▶ [Required work]:
Rewrite the stretch of the material from the line containing "Screen dimensions: 2039x1128" through the end, replacing "Staking" with "Rewards" and leaving everything else unchanged.

Entries taken from a collection
════
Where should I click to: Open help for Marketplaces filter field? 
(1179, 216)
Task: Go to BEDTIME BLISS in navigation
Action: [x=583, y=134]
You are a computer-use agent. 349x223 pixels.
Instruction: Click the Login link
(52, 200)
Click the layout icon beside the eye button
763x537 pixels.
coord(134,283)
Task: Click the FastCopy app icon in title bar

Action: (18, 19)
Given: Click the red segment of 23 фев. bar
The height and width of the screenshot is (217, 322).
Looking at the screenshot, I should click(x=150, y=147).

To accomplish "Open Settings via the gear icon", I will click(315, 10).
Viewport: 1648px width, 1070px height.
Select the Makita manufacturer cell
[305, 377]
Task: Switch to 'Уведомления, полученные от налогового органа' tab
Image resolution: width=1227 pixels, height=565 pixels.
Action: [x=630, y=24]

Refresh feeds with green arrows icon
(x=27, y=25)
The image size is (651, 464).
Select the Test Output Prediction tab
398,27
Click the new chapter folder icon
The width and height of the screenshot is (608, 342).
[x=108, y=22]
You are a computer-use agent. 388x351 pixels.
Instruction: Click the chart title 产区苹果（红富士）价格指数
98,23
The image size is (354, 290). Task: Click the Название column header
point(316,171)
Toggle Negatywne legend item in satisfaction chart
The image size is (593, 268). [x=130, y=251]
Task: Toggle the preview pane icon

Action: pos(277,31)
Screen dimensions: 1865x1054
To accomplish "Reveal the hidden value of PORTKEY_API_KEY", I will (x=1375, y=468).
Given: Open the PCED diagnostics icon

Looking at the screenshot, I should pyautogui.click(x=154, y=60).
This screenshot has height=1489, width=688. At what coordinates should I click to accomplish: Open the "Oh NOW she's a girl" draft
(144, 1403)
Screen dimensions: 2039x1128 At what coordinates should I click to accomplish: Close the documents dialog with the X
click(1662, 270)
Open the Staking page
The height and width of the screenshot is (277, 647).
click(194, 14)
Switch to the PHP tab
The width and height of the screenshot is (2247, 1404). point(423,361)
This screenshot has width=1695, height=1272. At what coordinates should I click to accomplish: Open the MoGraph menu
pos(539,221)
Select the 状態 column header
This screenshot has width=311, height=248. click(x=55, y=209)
════
▶ [Answer to the problem]:
Screen dimensions: 2039x1128 At what coordinates should I click to accomplish: Close the documents dialog with the X
click(1662, 270)
Open the Rewards page
The height and width of the screenshot is (277, 647).
click(194, 14)
Switch to the PHP tab
The width and height of the screenshot is (2247, 1404). point(423,361)
This screenshot has width=1695, height=1272. At what coordinates should I click to accomplish: Open the MoGraph menu
pos(539,221)
Select the 状態 column header
This screenshot has width=311, height=248. click(x=55, y=209)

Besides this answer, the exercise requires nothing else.